§ Work order:
Pictures left aside, return the lines below exactly, from the one with "Task: Place cursor" to the end, including both ends.

___ Supplied material

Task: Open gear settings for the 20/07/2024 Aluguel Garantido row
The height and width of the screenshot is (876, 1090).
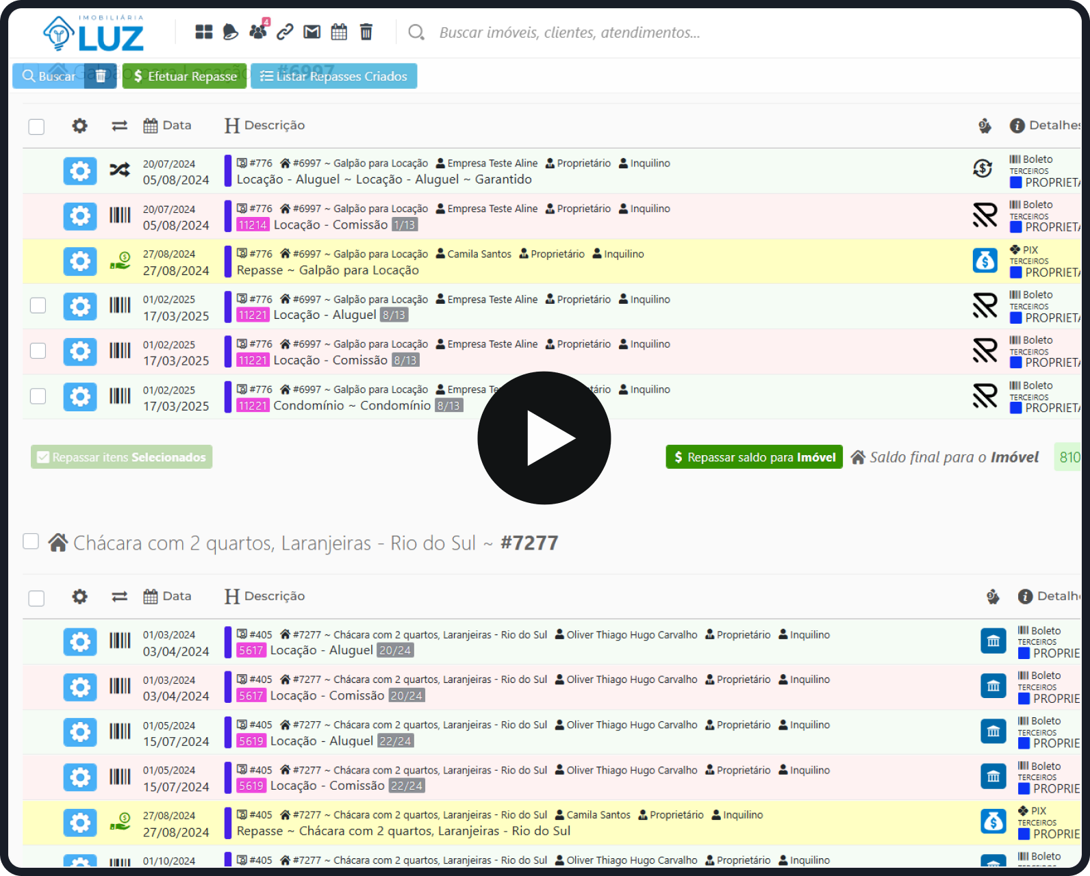Action: pyautogui.click(x=80, y=171)
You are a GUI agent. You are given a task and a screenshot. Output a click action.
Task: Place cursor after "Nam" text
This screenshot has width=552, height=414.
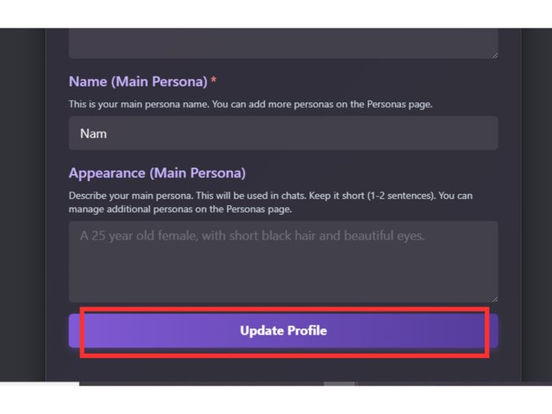108,133
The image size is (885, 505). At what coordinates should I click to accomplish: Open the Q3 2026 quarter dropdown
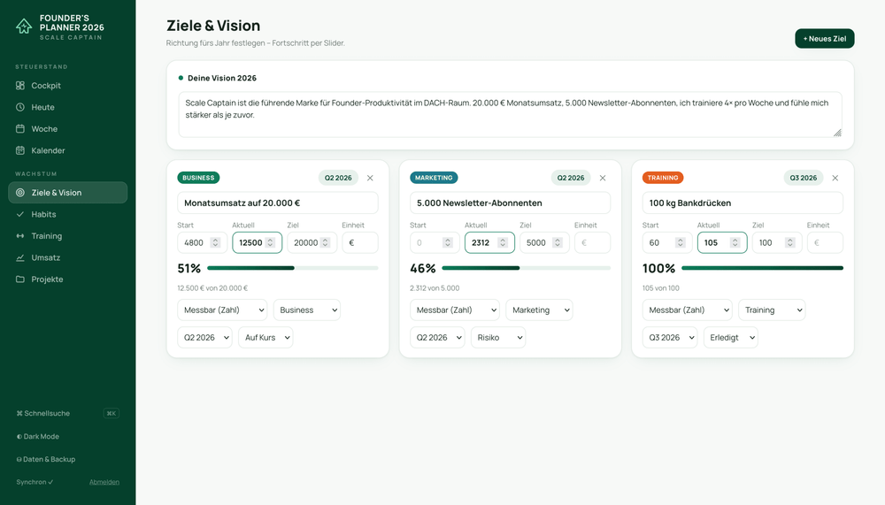pyautogui.click(x=670, y=338)
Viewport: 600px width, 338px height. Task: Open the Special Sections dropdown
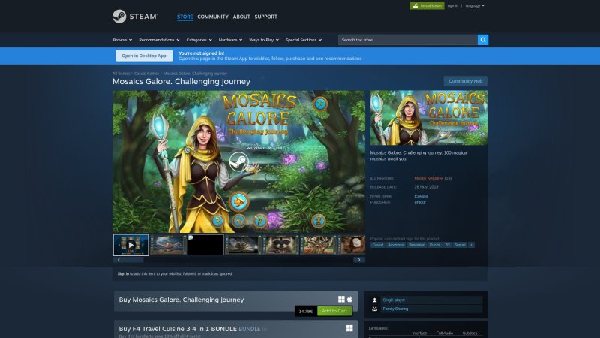click(302, 40)
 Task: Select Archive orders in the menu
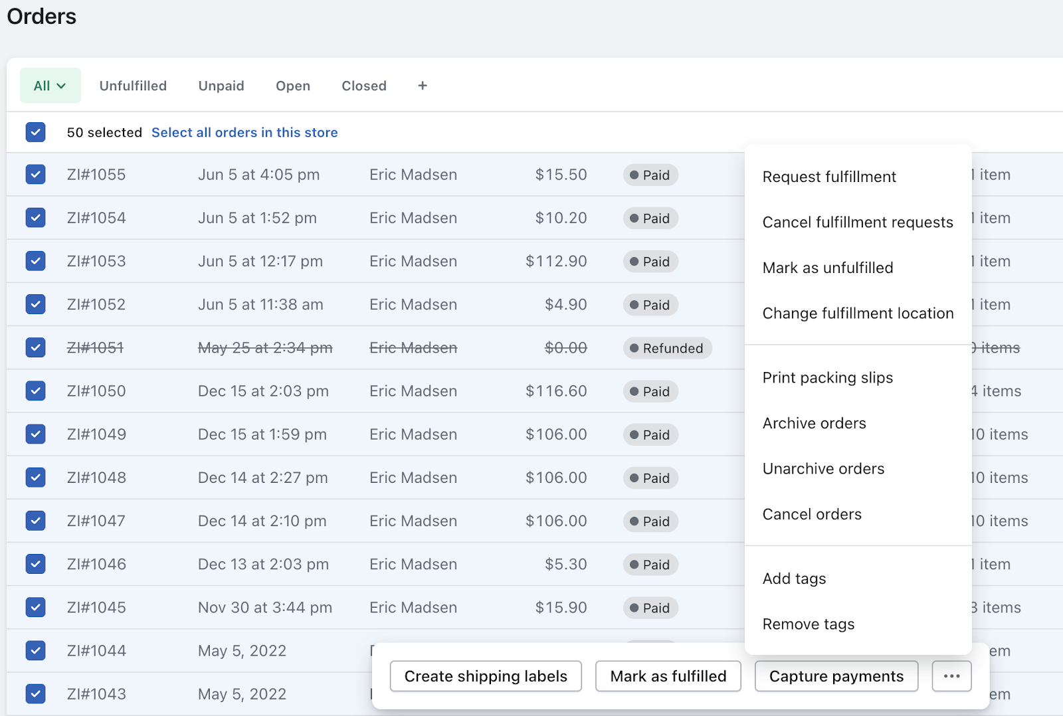coord(815,423)
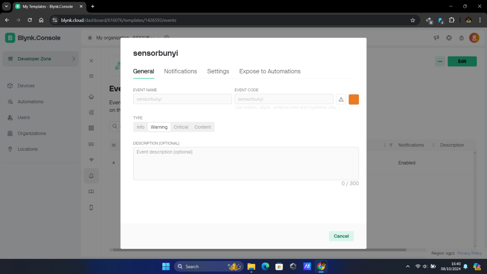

______

§ Task response:
Task: Place cursor after "Nam" text
This screenshot has width=552, height=414.
108,133
The image size is (885, 505). At what coordinates should I click to accomplish: Open the Q3 2026 quarter dropdown
pyautogui.click(x=670, y=338)
Viewport: 600px width, 338px height. Task: Open the Special Sections dropdown
click(302, 40)
 Task: Select Archive orders in the menu
coord(815,423)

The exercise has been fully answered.